Duchenne UK attended the All Party Parliamentary Group for Muscular Dystrophy Inquiry at the House of Lords last Wednesday last week to discuss: “Access to psychological support for people affected by muscle-wasting conditions” 

The APPG would like to hear from people with muscle-wasting conditions and relatives with positive and negative experiences of accessing psychological support and the importance of being able to access this support, as well as health professionals, NHS commissioners and professional bodies, throughout the inquiry.

This is a really important area as many families who are diagnosed with Duchenne are unable to access any help.

Please email your answers to the questions or your statement to Jonathan Kingsley at [email protected] by Friday 27th April 2018.

For more information, please read below:

All Party Parliamentary Group for Muscular Dystrophy Inquiry:

“Access to psychological support for people affected by muscle-wasting conditions”

GET INVOLVED IN THE INQUIRY – HAVE YOUR SAY

Background to the inquiry

A new parliamentary inquiry investigating access to psychological support for people affected by muscle-wasting conditions is being conducted by the All Party Parliamentary Group (APPG) for Muscular Dystrophy, chaired by Mary Glindon MP, and with secretarial and organisational support provided by Muscular Dystrophy UK.

The six month inquiry is assessing the availability of psychological support, which is a vital element of support for individuals and families to manage and cope with muscle-wasting conditions.

The inquiry takes place as Muscular Dystrophy UK prioritises mental health and wellbeing through the Mental Health Matters initiative. In December 2017 the Government published a Green Paper on ‘Transforming children and young people’s mental health provision’.

The inquiry will also consider the psychological support required by the impact of a potential future newborn screening programme and the increasing pipeline of emerging treatments.

Terms of reference

The terms of reference for the inquiry are:

"To determine the availability of psychological support at specialist and community level for children and adults with muscular dystrophy and related neuromuscular conditions."

Evidence testimonies

The APPG would like to hear from people with muscle-wasting conditions and relatives with positive and negative experiences of accessing psychological support and the importance of being able to access this support, as well as health professionals, NHS commissioners and professional bodies, throughout the inquiry.

There will be a separate document released in due course for health professionals on sharing written evidence for the inquiry.

Suggested questions to consider for written testimonies

  • What type of counselling or psychological support do you receive or you have received in the past in relation to your muscular dystrophy or neuromuscular condition? (e.g. have you seen a psychologist with expertise in muscular dystrophy and neuromuscular conditions, or generic counselling support) 
  • Have you accessed counselling or psychological support on an ongoing basis or at a particular point (e.g. at diagnosis, or at specific points in coping with progression of the condition, impact on family members and relationships)?
  • Can you describe the impact of a muscle-wasting condition on family members, such as parents or siblings, and carers?
  • Have you found the counselling or psychological support helpful for you in coping with the condition, and has the support been tailored towards long-term and progressive conditions?
  • Do you feel your counsellor or psychologist is sufficiently knowledgeable about your condition?

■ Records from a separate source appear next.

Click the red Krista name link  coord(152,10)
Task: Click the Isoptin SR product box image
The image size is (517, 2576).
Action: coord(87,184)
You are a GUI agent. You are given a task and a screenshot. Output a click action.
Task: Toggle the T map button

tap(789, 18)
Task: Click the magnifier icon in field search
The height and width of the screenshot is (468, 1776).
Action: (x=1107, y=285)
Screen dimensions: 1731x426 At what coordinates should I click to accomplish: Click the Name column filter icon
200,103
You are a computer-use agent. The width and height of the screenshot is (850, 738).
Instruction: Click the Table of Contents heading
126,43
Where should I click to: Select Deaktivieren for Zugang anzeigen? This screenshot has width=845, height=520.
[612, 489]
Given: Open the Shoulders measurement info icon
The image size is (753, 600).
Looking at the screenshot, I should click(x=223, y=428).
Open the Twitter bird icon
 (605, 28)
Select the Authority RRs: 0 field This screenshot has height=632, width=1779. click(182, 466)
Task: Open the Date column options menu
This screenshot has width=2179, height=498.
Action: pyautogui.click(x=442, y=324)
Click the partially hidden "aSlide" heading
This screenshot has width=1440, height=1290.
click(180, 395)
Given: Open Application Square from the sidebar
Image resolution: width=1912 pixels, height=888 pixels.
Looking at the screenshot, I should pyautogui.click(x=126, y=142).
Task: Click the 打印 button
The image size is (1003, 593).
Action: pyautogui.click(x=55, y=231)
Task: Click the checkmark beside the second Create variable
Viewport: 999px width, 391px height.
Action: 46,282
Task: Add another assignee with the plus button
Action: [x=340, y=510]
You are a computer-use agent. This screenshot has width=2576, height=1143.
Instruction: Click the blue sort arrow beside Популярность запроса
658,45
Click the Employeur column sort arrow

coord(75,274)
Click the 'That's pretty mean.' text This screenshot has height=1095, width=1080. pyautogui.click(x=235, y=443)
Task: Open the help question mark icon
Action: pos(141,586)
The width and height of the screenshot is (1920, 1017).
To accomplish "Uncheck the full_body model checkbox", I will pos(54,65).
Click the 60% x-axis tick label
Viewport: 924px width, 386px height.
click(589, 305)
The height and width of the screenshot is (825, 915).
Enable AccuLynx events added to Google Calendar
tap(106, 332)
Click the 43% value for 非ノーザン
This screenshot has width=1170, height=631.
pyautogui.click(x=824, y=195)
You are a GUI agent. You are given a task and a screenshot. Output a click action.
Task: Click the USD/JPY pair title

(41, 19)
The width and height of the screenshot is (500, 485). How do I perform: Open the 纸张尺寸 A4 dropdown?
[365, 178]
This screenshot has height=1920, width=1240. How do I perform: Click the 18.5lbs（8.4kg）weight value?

  • Can you outline the referral process for accessing counselling and psychological support? (e.g. through a neuromuscular health professional or a GP)
  • If counselling or psychological support has not been available, what alternative sources of support have you accessed (e.g. other neuromuscular health professionals)?
  • Are there any further comments you wish to make about accessing counselling or psychological support in relation to your condition?

You may wish to answer some or all of these, or alternatively you can email a statement of no more than 250 words about psychological support. Please email your answers to the questions or your statement to Jonathan Kingsley at [email protected] by Friday 27th April 2018.

We would greatly appreciate it if you could include contact details with your written testimony in case we need to clarify any information.

Part or all of the testimony provided may be included in the final report.

If you would like your testimony to be anonymous, please state this clearly when sending your testimony.


Scope of the inquiry

The APPG will hold three oral evidence sessions and invite written evidence submissions to be made.

To ensure that this is a UK-wide investigation, the cross-party groups in the Scottish Parliament, National Assembly for Wales and Northern Ireland Assembly are running parallel sessions on access to psychology support, and the final report will take account of issues discussed at these sessions.


All Party Parliamentary Group for Muscular Dystrophy

The All Party Parliamentary Group (APPG) for Muscular Dystrophy is a group of MPs and Peers in the Houses of Parliament which raises awareness of all types of muscle-wasting conditions and promotes links between parliament, individuals and families affected by these conditions, charities and scientists, health professionals and decision-makers.